The dead guy will soon be on a slab somewhere. Maybe even in the same freezing morgue as Mary Lou Watson. And Cynthia.
Cynthia.
I could not pray for her down at Patchin Place, Briscoe thinks. Backed up to the library fence twenty feet from Sandra Gordon, seeing the grief in Ali Watson’s eyes. And here I am in front of Nuestra Señora de Guadalupe. When Briscoe was young, it was called St. Bernard’s. The gate is open. He looks up the wet stone stairs at the red church doors. A light is burning above the arch. He starts up, then pauses. One door opens, and an older Mexican woman emerges, pulls her zipper to the top of her coat, buries her jaw in her scarf. He goes up a few more steps. She nods in a welcoming way. He goes to the top. He opens the red door and goes in.

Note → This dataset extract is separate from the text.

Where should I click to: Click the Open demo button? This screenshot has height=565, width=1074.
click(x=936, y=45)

9:15 p.m. Sandra Gordon. Her apartment.
The local news from New York 1 is on the set in her study. For possible news about Myles. The sound is off. She sits in an armchair, nibbling salted almonds, sipping a beer. Then she sees pictures of Aladdin’s Lamp, police cars, panicky crowds, a woman reporter with a microphone. She turns on the sound.
… possible terrorist attack. At least one alleged terrorist is dead. Scores were injured fleeing the scene, when the armed terrorist displayed a suicide vest in the crowded club. Police say…

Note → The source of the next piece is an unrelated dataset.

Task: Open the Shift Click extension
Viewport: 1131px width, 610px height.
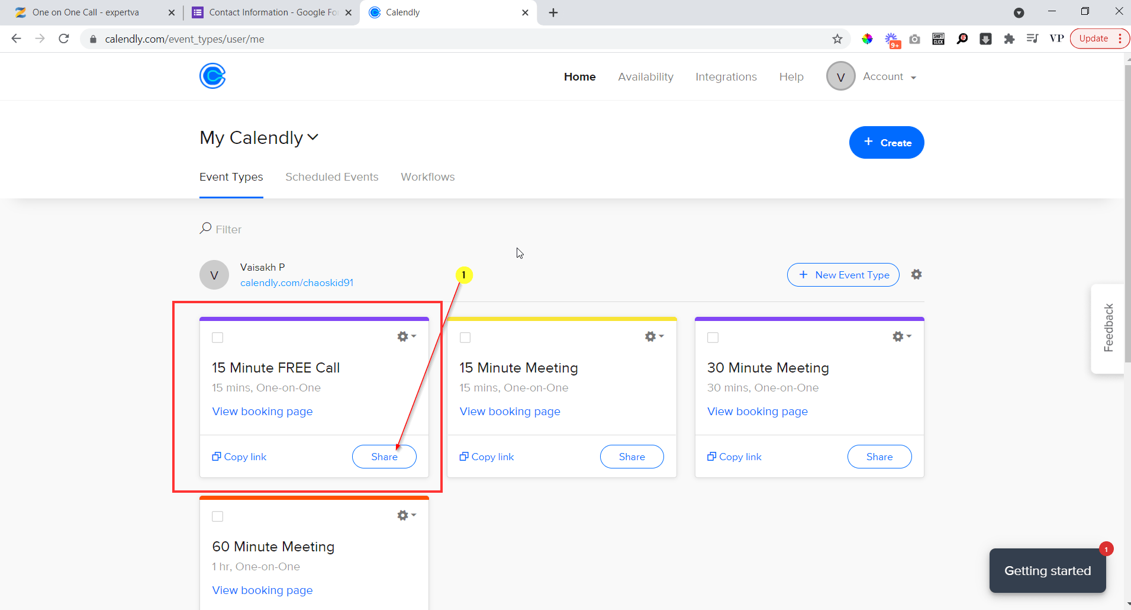Action: (938, 38)
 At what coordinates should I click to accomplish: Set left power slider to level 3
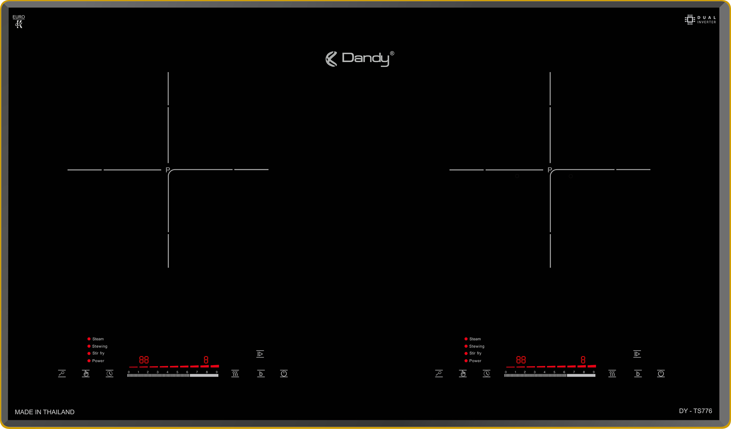click(x=158, y=375)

That’s the place Janice wanted me to go to! Yes. Is she okay? Did she get hurt? Where the hell is she? A terrorist attack? On a disco? Makes no sense.

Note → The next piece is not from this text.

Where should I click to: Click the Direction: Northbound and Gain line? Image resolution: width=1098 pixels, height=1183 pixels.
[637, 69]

Then the anchorman is on. Making a clumsy segue. Meanwhile, the investigation of the murders in Greenwich Village of… She clicks off the sound and looks away, sips the beer, gets up, walks to a window to watch the driving snow. She counts to fifty and turns to the set. The anchorman again. Then a head shot of Myles! A kind of mug shot, without numbers underneath. Flicks on sound. Police in Putnam County believe they have found the body of a Wall Street man who failed to show up at a federal grand jury today. The man: Myles Compton. The body was found by two snowboarders. The man was shot twice in the head. Federal investigators had no comment but—
She turns off the set.
Sits there in silence.
Thinking: God, I’m too old for this.
Refusing to shed even one more tear.
9:16 p.m. Sam Briscoe. Our Lady of Guadalupe, 14th Street.
There is no Mass under way, but the lights are shining. He has slipped into a pew in the rear. The familiar image of the Lady of Guadalupe is high on the altar, her dark Indian skin a sign of triumphant consolation, with some kind of painted blue stream spreading beneath her. He has seen her in many places. In Mexico, above all. In the old Mexico City cathedral where pilgrims come each December to celebrate her goodness, hundreds doing the last few miles on their knees, to leave painted tin retablos asking for her intercession. The lights in this church do not burn now at full strength, except on the Virgin herself. Green-painted pillars rise to the high dark ceiling. But Briscoe can see people scattered through the pews. Everyone is alone. No couples. No mothers and children. Few men at all. Up near the front on the right, there’s someone in a wheelchair. Out in the aisle. To the right and left of the altar, candles burn in rows, and one older woman goes up and drops a coin in a slot and lights a fresh one.